If any harm follows, then you shall give life for life, eye for eye, tooth for tooth, hand for hand, foot for foot, burn for burn, wound for wound, stripe for stripe. Exodus 21.23–25 Compensation in the Iliad involves exchanges that may be subsumed under the principle of reciprocity, a mental model for interpreting social relations and movements of goods. Reciprocity has been defined in a narrow sense as prestation and more generally as “exchange conceptualized as the performance and requital of actions perceived as gratuitous ,” whether effecting benefit or harm. Response to harm is typically cast as negative reciprocity, “where the emphasis is placed not on the return of benefits, but on the return of injuries.” On this view, the recipient of benefit or harm reciprocates by paying back benefit or harm, ideally in equal measure.
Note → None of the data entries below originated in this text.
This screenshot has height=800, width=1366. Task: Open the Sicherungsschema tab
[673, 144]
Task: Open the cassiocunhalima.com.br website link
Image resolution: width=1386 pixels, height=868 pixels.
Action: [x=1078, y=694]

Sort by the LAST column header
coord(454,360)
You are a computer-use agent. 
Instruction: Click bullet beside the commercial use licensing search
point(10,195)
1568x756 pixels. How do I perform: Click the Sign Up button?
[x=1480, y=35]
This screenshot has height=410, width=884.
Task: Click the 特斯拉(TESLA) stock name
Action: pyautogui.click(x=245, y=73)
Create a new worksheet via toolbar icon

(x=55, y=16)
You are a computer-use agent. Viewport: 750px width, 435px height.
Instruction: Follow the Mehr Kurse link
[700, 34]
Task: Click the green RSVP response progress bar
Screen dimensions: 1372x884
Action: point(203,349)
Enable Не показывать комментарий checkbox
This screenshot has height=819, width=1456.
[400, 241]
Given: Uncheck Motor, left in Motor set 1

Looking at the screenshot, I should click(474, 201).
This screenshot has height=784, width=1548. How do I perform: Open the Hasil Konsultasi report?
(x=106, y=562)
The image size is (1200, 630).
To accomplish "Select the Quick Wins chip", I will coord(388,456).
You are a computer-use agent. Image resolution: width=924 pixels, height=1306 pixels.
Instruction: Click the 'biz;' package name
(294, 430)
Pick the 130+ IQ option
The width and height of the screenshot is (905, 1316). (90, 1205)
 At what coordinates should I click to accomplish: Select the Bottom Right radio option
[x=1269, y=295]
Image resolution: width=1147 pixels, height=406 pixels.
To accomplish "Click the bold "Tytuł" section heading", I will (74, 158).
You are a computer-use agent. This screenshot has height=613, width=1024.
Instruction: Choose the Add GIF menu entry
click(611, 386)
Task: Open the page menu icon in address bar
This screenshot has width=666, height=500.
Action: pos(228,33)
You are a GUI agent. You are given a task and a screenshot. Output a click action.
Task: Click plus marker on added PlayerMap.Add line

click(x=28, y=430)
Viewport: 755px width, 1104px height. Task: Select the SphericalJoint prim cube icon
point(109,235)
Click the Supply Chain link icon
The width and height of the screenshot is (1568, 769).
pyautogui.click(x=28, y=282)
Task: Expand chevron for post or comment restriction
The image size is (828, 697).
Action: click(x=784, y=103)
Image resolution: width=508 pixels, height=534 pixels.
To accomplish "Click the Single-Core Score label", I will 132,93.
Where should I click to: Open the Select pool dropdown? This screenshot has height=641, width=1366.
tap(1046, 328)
But the Iliad complicates this mirror-image opposition of negative and positive reciprocity, for the person who is said to pay back harm is not the one who sustained it but the one who inflicted it in the first place. That the outcome – warrior B is killed for killing warrior A – may be the same by either conception of negative reciprocity matters less than that the exchange is consistently viewed in a particular way. Harm is viewed as taking away something that by rights belongs to another and compensation as a way or ways of getting it back. The ideology of compensation is thus resolution, not circulation, of debt.